• _What to do_: In the records, each line holding "Given" must be reported.

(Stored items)
# # #
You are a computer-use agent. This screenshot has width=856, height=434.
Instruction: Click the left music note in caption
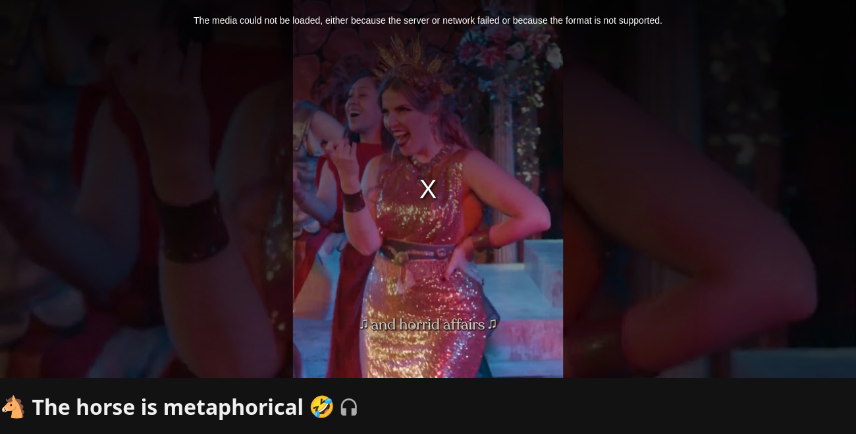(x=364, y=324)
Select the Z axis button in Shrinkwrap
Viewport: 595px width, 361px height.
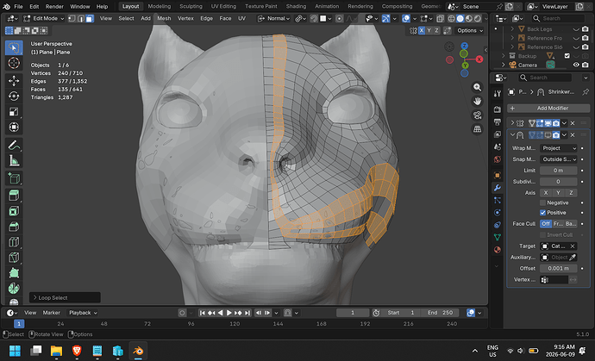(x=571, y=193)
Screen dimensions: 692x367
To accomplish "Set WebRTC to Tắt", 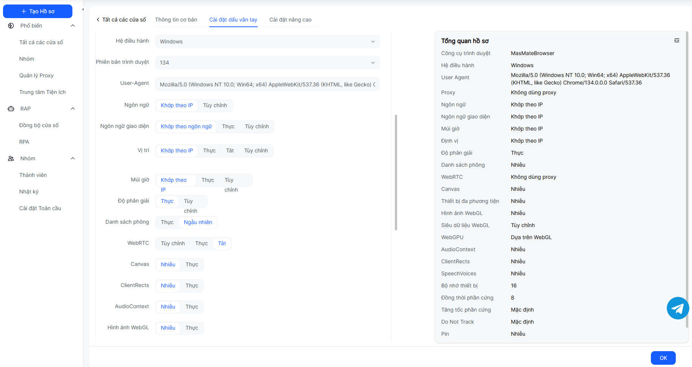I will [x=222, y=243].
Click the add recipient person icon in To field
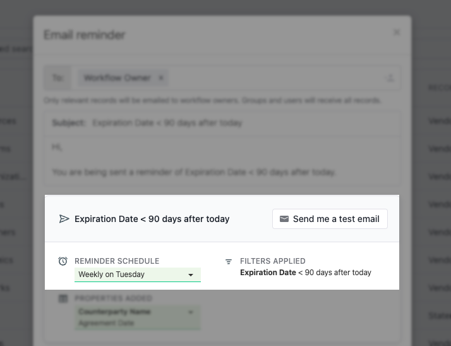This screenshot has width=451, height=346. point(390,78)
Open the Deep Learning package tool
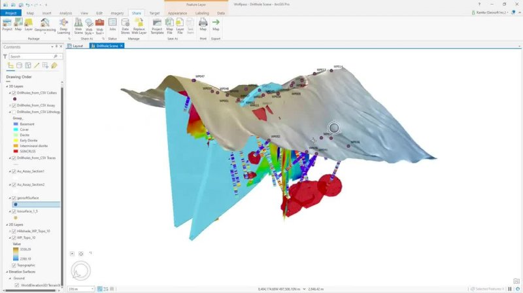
# # #
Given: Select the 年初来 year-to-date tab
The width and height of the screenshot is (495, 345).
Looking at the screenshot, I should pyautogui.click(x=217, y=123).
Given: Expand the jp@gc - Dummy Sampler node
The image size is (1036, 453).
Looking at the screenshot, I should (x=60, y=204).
# # #
• _Solution to the exercise_:
Given: Select the 年初来 year-to-date tab
Given: Expand the jp@gc - Dummy Sampler node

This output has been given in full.